O recorte dado por este texto ao debate sobre o marco civil da internet sustenta que tanto a via da neutralidade como da não–neutralidade da rede favorecem o capital. Ambos os caminhos percorrem as regras do livre mercado. A questão é identificar qual fração do capital irá prevalecer. Mas o objetivo do texto é o compreender algo oculto pela ideologia – como consciência falsa da realidade – durante o debate em curso sobre o marco civil da internet. Vá-se pelo início:
O debate entre a neutralidade e a não-neutralidade do Marco Civil da Internet esconde que existe uma posição sempre favorável ao capital.
O correto argumento em defesa da neutralidade da rede é no sentido de que ela impede a fragmentação do produto e do serviço de acesso à internet em “pacotes de transmissão de dados”. Explicando de modo inverso, a não-neutralidade visa apenas a criação de novos modelos de negócio, onde pessoas terão acesso a "pacotes" distintos por diferentes preços (e-mail e sites de notícia/e-mail, sites de notícia e redes sociais/ e-mail, sites de notícia, redes sociais e streaming de mídias, por exemplo) (1).

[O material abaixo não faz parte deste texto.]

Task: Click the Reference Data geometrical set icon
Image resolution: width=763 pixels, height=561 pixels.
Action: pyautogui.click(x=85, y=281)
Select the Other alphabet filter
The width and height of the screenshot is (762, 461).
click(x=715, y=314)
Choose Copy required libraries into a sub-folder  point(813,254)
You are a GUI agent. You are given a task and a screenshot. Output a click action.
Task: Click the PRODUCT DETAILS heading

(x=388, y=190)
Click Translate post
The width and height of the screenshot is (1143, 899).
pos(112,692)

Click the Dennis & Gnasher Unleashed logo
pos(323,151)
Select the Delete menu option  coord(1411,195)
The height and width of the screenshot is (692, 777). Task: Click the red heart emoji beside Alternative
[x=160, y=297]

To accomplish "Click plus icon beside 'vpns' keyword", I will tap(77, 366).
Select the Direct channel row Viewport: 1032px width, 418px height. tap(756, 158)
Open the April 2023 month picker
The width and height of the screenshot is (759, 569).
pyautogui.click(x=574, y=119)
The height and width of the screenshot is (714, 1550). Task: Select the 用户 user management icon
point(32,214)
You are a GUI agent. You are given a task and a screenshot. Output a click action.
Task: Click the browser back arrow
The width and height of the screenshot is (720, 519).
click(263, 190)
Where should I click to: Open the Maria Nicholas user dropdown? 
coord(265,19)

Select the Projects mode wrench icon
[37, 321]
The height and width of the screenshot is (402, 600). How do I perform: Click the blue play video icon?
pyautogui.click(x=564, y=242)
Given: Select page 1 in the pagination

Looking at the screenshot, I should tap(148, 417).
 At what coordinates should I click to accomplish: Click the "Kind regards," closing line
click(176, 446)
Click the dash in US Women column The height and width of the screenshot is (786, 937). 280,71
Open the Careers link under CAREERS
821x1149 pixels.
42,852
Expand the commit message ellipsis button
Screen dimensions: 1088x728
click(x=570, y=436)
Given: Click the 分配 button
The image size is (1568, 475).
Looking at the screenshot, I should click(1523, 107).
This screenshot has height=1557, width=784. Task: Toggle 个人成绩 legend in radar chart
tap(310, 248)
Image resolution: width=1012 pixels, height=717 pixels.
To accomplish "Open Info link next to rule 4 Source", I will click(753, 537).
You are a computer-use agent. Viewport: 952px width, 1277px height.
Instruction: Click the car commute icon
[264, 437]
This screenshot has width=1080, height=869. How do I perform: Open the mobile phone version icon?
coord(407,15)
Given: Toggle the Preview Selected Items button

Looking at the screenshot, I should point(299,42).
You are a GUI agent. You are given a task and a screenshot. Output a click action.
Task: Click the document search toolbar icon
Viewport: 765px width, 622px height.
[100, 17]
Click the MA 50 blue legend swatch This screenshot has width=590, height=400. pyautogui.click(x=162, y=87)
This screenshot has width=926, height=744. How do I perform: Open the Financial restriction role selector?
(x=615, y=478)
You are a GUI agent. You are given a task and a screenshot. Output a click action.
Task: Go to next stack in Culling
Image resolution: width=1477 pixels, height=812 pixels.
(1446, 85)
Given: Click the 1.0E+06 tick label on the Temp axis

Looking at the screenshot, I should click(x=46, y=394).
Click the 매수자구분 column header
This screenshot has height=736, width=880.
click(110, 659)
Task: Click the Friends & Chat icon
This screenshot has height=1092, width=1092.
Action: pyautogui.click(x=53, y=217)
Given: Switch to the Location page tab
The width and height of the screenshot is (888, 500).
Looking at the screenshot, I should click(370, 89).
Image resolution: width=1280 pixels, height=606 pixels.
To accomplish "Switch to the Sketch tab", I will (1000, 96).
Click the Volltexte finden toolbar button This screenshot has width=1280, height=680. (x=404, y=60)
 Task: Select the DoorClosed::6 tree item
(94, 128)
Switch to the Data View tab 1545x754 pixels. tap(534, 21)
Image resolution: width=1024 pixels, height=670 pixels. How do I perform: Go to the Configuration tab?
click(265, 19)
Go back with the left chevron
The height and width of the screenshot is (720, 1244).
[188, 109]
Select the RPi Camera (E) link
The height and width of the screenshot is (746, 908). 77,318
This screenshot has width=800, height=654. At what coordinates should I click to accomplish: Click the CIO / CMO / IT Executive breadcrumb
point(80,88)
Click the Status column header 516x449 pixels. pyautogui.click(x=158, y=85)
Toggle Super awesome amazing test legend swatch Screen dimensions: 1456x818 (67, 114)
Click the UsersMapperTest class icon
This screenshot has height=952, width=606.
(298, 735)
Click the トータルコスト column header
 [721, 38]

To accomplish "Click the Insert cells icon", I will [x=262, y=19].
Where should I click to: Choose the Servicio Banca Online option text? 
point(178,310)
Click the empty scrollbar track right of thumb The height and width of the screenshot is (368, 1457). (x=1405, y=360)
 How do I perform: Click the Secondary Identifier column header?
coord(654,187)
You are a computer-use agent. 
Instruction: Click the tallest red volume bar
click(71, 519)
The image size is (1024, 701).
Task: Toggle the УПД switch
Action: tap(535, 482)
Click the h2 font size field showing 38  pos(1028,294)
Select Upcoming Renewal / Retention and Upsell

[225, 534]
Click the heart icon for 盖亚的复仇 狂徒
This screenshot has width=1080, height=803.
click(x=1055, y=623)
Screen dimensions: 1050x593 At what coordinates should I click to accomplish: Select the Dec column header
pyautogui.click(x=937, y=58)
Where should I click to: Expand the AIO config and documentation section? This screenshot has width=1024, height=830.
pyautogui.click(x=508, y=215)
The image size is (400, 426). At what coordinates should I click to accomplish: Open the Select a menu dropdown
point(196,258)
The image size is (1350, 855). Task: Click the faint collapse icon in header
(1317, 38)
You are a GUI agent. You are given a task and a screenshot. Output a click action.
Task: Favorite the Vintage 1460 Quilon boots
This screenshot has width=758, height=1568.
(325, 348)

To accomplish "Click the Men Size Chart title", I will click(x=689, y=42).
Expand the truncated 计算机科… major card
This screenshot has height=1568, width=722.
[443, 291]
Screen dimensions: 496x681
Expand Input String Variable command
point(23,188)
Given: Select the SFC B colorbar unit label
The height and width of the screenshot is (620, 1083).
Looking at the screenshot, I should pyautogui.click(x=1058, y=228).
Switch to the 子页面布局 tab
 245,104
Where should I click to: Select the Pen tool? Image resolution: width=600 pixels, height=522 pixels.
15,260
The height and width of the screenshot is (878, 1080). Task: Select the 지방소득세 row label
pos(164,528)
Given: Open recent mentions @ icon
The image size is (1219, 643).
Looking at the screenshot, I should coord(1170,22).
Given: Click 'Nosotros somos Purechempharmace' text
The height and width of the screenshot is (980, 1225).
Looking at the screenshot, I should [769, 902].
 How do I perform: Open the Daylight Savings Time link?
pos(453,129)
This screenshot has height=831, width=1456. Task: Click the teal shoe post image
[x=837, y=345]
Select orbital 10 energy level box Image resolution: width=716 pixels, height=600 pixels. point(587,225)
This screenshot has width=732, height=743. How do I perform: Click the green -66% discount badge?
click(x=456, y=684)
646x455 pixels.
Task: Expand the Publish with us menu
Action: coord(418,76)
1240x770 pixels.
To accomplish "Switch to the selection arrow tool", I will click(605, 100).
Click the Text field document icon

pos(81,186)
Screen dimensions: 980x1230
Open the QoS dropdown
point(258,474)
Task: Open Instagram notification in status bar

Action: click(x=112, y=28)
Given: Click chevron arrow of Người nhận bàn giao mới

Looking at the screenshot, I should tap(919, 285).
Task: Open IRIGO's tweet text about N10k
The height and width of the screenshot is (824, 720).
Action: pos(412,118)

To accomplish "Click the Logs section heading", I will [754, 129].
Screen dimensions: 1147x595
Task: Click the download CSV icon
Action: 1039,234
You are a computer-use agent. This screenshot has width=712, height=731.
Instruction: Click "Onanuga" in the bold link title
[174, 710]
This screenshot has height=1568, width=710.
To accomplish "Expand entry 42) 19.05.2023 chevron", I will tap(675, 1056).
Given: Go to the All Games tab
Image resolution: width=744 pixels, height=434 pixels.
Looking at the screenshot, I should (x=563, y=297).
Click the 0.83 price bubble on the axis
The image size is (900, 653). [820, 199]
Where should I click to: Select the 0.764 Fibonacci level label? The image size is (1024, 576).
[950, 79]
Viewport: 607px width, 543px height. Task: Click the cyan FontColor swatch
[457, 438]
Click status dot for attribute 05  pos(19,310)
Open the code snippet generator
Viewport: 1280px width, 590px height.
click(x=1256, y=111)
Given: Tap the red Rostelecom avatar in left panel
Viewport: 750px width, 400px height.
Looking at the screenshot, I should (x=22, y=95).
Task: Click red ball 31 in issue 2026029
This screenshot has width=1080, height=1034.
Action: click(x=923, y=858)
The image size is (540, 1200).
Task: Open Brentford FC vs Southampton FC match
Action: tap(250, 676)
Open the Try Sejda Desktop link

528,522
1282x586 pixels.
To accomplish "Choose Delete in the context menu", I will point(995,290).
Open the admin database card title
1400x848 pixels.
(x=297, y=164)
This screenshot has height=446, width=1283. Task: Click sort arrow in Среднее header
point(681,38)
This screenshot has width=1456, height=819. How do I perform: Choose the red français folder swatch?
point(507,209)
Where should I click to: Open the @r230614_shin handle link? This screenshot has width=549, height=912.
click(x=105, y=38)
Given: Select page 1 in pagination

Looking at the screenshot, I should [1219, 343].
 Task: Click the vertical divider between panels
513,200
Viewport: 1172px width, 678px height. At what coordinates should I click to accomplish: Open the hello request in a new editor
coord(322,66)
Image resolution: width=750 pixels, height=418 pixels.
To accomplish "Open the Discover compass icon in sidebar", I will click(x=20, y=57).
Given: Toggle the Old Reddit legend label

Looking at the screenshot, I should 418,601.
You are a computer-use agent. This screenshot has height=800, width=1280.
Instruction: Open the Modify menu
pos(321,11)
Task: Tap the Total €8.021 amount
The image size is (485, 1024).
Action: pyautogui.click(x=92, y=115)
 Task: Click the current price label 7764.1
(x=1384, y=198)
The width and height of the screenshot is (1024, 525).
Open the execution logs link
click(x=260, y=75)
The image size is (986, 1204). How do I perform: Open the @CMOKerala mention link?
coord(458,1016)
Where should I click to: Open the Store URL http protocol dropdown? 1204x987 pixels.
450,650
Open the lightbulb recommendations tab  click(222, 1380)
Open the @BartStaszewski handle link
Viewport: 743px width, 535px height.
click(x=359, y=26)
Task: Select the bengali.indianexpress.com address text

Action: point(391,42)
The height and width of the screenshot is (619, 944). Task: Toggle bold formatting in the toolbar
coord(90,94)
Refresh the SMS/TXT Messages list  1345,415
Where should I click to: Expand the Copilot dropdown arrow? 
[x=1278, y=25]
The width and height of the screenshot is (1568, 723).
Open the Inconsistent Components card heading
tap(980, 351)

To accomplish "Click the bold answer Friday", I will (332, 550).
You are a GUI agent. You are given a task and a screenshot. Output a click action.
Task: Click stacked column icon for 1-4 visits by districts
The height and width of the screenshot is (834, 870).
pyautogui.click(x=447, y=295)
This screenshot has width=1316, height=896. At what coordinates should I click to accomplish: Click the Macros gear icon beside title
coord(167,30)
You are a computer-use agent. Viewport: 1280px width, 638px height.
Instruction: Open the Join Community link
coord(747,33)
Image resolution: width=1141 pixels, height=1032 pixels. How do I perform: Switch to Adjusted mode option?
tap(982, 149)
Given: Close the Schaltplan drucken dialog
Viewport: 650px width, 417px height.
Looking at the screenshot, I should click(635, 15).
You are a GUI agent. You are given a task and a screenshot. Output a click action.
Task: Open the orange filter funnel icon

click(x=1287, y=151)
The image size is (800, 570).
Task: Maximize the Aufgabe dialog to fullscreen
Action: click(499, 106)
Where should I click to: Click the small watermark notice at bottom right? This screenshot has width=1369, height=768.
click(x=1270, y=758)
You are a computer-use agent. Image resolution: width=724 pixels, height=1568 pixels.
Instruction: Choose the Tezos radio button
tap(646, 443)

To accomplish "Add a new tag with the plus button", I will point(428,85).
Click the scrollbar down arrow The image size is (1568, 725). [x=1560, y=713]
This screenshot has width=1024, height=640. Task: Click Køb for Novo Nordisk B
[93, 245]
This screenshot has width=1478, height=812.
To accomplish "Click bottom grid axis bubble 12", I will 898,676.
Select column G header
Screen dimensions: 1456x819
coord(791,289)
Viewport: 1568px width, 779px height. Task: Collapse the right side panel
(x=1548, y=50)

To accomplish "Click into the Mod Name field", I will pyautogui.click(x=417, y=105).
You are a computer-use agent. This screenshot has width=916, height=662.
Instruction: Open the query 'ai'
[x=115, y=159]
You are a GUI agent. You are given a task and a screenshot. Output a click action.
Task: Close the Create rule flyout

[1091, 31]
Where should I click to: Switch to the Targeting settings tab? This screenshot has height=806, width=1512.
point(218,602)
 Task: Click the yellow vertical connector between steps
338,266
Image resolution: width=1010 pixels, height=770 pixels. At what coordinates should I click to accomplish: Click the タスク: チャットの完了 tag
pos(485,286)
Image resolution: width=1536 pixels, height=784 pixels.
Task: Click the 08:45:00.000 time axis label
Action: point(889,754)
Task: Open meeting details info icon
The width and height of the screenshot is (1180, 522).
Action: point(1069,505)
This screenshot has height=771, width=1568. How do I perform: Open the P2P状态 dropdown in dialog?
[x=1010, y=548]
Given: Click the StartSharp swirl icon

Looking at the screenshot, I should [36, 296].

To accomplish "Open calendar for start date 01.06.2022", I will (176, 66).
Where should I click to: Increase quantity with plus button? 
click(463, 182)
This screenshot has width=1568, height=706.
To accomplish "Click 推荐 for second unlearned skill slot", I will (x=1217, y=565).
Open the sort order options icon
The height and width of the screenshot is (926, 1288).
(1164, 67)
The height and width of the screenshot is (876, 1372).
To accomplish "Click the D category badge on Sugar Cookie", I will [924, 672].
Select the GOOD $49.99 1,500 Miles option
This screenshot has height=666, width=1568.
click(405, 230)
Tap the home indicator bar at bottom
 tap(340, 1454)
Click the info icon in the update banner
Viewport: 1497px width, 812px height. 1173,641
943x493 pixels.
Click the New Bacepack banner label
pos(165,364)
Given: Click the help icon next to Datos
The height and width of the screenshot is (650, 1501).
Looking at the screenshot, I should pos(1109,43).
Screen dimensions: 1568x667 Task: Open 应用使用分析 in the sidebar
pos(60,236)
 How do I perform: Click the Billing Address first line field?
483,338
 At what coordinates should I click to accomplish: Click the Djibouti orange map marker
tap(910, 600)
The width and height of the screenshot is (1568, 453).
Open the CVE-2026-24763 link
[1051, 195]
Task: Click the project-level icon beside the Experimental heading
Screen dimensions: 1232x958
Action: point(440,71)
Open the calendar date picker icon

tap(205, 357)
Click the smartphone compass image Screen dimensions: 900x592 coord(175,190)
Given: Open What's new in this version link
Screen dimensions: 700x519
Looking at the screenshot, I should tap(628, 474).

Logo, a não-neutralidade apenas estabeleceria diferentes custos para acessar aplicações e conteúdos, dificultando o acesso à internet dos mais pobres. Cria-se a divisão entre a “internet dos ricos” e a “internet dos pobres”. Esta última seria a periferia do sistema, com acesso limitado a recursos e que, em longo prazo, tenderia a aumentar as barreiras de exclusão social. Os mais pobres seriam cada vez mais diferentes dos ricos no que se refere ao acesso à informação, cultura, ferramentas de comunicação e interação social.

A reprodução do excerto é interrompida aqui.